* _Extract provided_
We're still behind - be patient if your letter has not yet been published

We're just publishing a couple of letters this week, as we got behind doing the inventory report. Our feedback of the week is from Duane Raibel, who passionately laments companies just can't collaborate internally or get sales and operations planning right. We also here from Richard Watkins of The Delos Partnership Limited on ERP versus best of breed solutions.


Keep the dialog going! Give us your thoughts on this week's Supply Chain topics. As always, we’ll keep your name anonymous if required.

Feedback of the Week – On Sales and Operations Planning

I turned to the internet to find a way to explain again for the 100x to folks in my company that what we are doing to improve forecasting is at the wrong point.  I read the article in SCDigest and it helped at least demonstrate I am not insane.  We suffer at many levels, for example:


  • incentives for marketing and sales is to over deliver, beat contract, etc.
  • no one in Marketing or Sales has working capital, forecast error, etc. as an objective
  • SC is trying to own and run our S&OP process
  • the business president and on down within marketing complain about how long it takes....they would rather focus on marketing is a good quote
  • we are now searching for new tools, APO, etc. thinking that this will drive the change
  • we are hiring consultants to help us analyze historical data to show marketing what we could have done
  • the sales over achievers award KPIs is ONLY based on beating the sales $$ values -- nothing about accuracy, customer service, etc.
  • capital and working capital are now being randomly cut to address longer term projected gaps.....where in the past these were crutches for the SC to compensate for
  • a poor S&OP the crutches are gone, and I started an over/under pool to see when we collapse
  • a big driver is also there are distinct annual contracts functional and in short the business and SC maintain 2 separate P&Ls


For so many people it is now a learned behavior and most do not see the issue, since we complain alot but in the end work 17 hours again fire fighting to fix things that in my last company never happened.  Perhaps the only way to change the behavior is to get everyone to switch jobs for 1 month and see what it is like to have someone piss down your neck constantly...using bad assumptions driven by misaligned incentive programs.


For all of the MBAs in the building, one would think we could screw the S&OP bulb into the right socket....or any socket for that matter.  It just is not that hard....but then again if we audited how many of these same people had balanced check books at home, the issue would become clear.


Are there any GOOD companies out there would are looking for an absolute passionate, Innovative, results orientated, driven individual that just wants to get it done and move on.




Duane Raible


On ERP Versus Best-of-Breed

Have just come across your article on the choice between ERP and Best of Breed when it comes to Supply Chain software. A key theme of this article is that the choice should be made by a business led team, who look for the business benefits that the system will derive. I believe that an important step often missed out is to get that business team to understand completely what they should be looking for in terms of the complete scope of Supply Chain planning and management software, as well as the interrelationship with business processes.


For instance when a forecast is wrong, abnormal demand should be identified through an effective forecast consumption process etc….


Hence I would believe that you should add that this cross-functional team should all understand through a formal and detailed education process all the elements that they need to make sure that a best of breed or ERP approach would deliver.


Richard Watkins

The Delos Partnership Limited



Q.  How did Wal-Mart get its start?

A. In 1945, when Sam Walton purchased a franchise from Ben Franklin stores.

* _Information supplied_
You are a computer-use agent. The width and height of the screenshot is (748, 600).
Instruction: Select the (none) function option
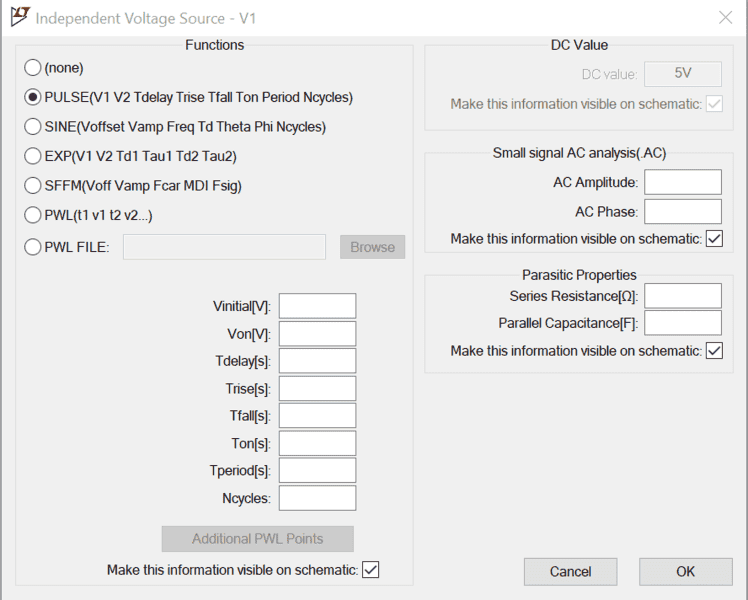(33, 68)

* * *

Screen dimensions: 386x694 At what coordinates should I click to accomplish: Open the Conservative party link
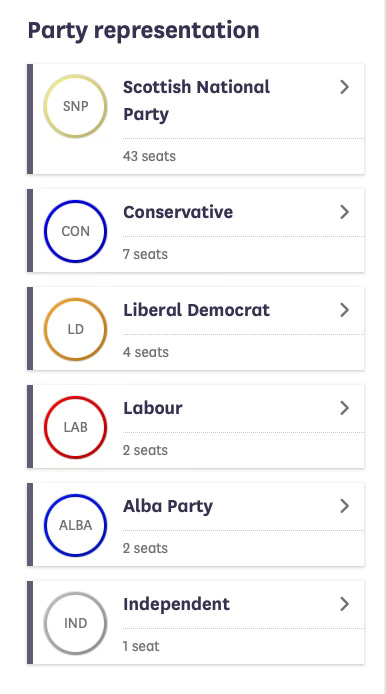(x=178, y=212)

* _Prompt 1_
Name every company or organization mentioned in the letters page.
* _Prompt 2_
Using the letters page, answer each question in a few words:
(a) Why are only a couple of letters being published this week?
(b) According to the article Richard Watkins responds to, who should choose between ERP and best of breed?
(c) In what year did Sam Walton buy a franchise from Ben Franklin stores?
* _Prompt 3_
Transcribe the letters page from "Hence I would" up to and including "approach would deliver.".

* _Final answer 1_
SCDigest
The Delos Partnership Limited
Wal-Mart
Ben Franklin stores

* _Final answer 2_
(a) They got behind doing the inventory report.
(b) A business led team.
(c) 1945.

* _Final answer 3_
Hence I would believe that you should add that this cross-functional team should all understand through a formal and detailed education process all the elements that they need to make sure that a best of breed or ERP approach would deliver.